NVIDIA / mellotron

Mellotron: a multispeaker voice synthesis model based on Tacotron 2 GST that can make a voice emote and sing without emotive or singing training data
BSD 3-Clause "New" or "Revised" License
853 stars 187 forks source link

Something wrong with text padding #96

Closed arijitx closed 3 years ago

arijitx commented 3 years ago

The original tacotron2 code in https://github.com/NVIDIA/tacotron2/blob/master/text/symbols.py#L18 symbols = [_pad] + list(_special) + list(_punctuation) + list(_letters) + _arpabet

where as in this repo symbols symbols = list(_punctuation + _math + _special + _accented + _numbers + _letters) + _arpabet

as zero padding is done in the text, it pads the rest of text with the first symbol, I suspect its the reason behind people getting strange attention weights learnt when training on different symbol set.

rafaelvalle commented 3 years ago

where did you find code that zero pads the text? this operation symbols = [_pad] + list(_special) + list(_punctuation) + list(_letters) + _arpabet is only creating a set of symbols, here represented as a list.

arijitx commented 3 years ago

Hi, sorry for not stating it properly, https://github.com/NVIDIA/mellotron/blob/master/data_utils.py#L124 her you padded the batch with zeros for the text ids, where as in your symbol set the 0th symbol is the "!" punc. So text id 0 is used to pad as well as for punctuation "!". it may not be a huge problem in the default case. But if someone is modifying the symbol set, with their own tokens, eg phonese, non english chars then it may be a problem as the symbol[0] token can be a commonly used phone or char.

rafaelvalle commented 3 years ago

~i see your point. this can have an impact on the encoder's text encoding (https://github.com/NVIDIA/mellotron/blob/master/model.py#L186)

i've replaced the text encoder's forward to handle padding differently.~

actually, now i really see your point. i think you're mixing text id and zero padding. the character at id zero is the first entry in the token embedding. it is a vector, very likely not all zeros. zero padding will pad the sequence of token embeddings with all zero vectors, very likely different from the token embedding look up table, layer if you will...

the changes i recently made to mellotron fix potential issue with batch norm statistics when the inputs are padded and very different in length.

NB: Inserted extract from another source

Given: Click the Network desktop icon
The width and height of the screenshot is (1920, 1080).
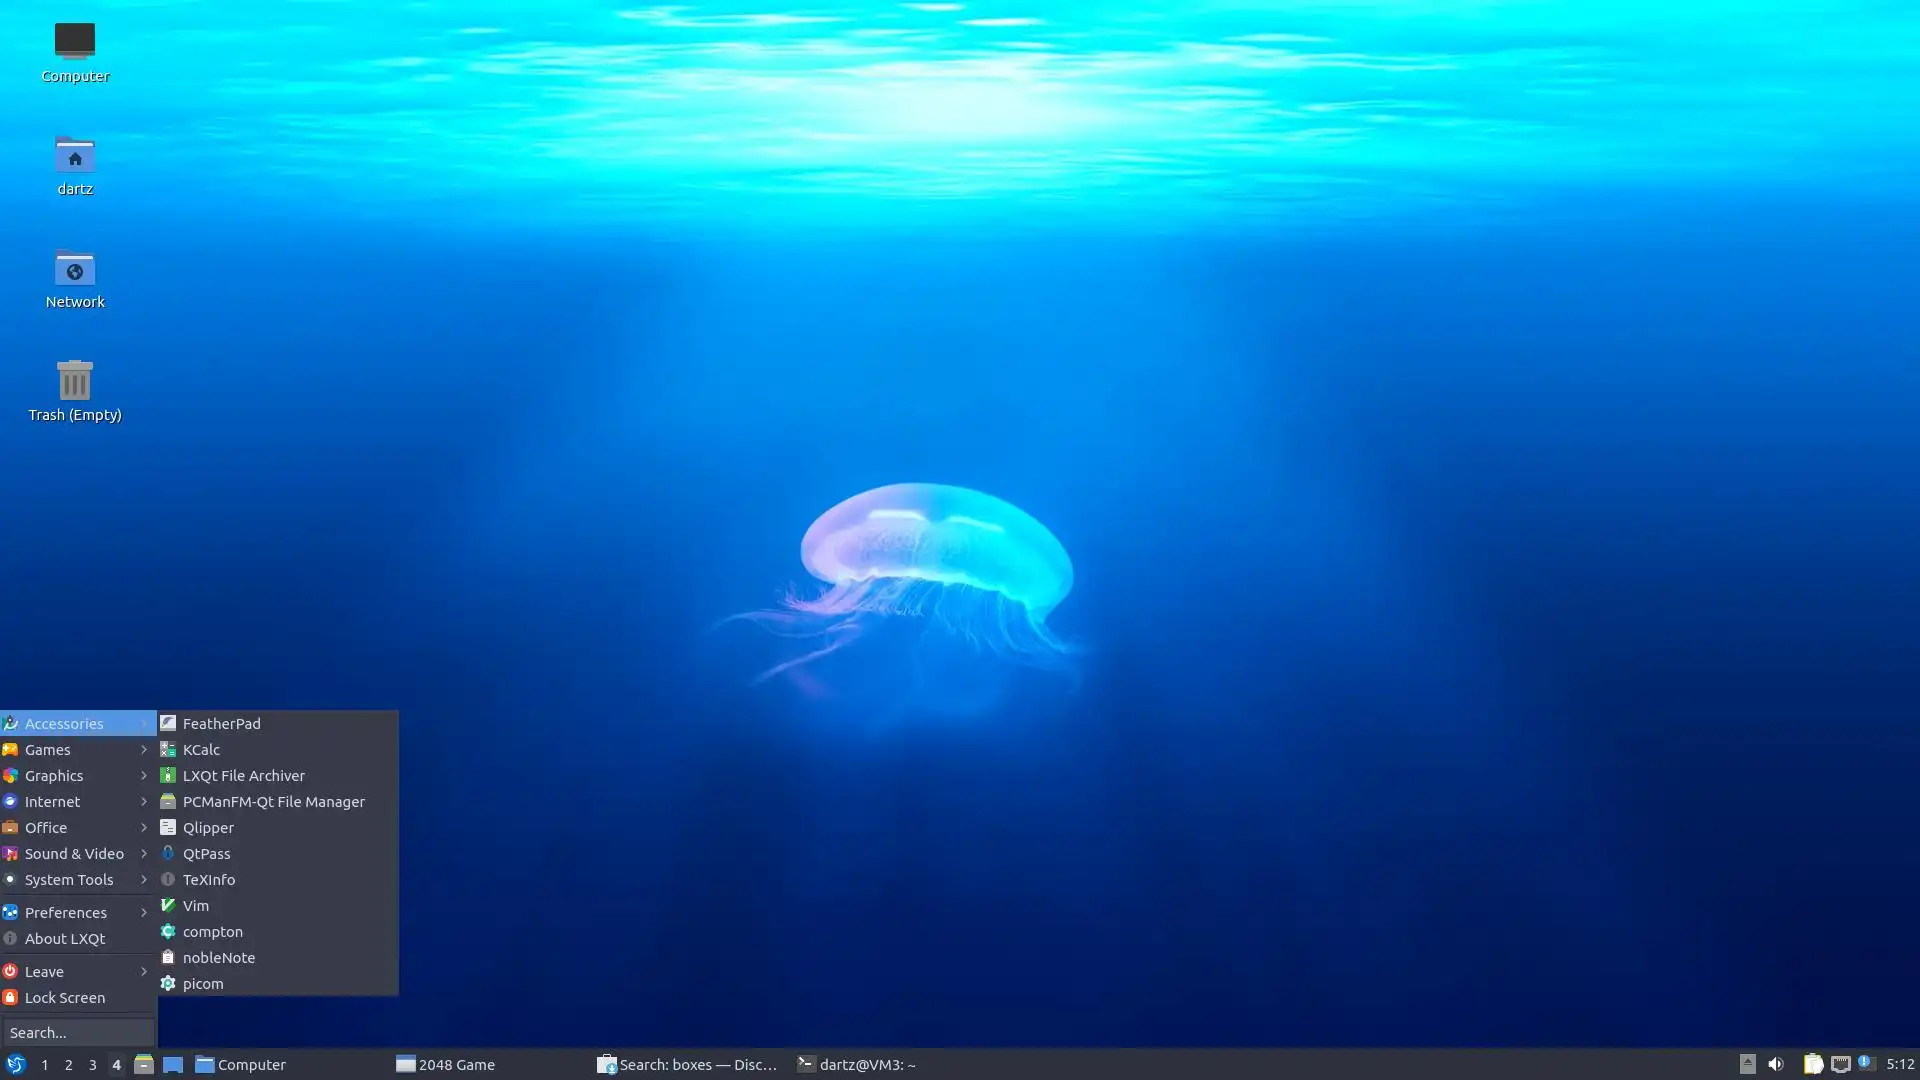Looking at the screenshot, I should (74, 270).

arijitx commented 3 years ago

Sorry probably I misread your code, are you saying that the zero padding for the encoder input is done for embedding not the raw text_ids? if so then that makes sense, but here https://github.com/NVIDIA/mellotron/blob/master/data_utils.py#L125 it seems like it pads the text ids not the embedding,

text_padded = torch.LongTensor(len(batch), max_input_len) text_padded.zero_()

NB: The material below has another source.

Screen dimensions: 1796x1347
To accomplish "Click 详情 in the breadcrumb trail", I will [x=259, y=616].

It initializes a tensor of all zeros and for each entry in a batch it stores the text_ids, so there is still that chance for the model to confuse between symbol[0] which is "!" in your case and padding. for example for a batch like , ! hello ! hi!

the input to the model will be !=0 h=1 e 2 l 3 o 4 i 5

0 1 2 3 3 4 0 1 5 0 0 0 0 0

Please let me know if my understanding is wrong.

arijitx commented 3 years ago

I just saw your fix https://github.com/NVIDIA/mellotron/commit/d5362ccae23984f323e3cb024a01ec1de0493aff, I think it fixes the issue :) Thanks :)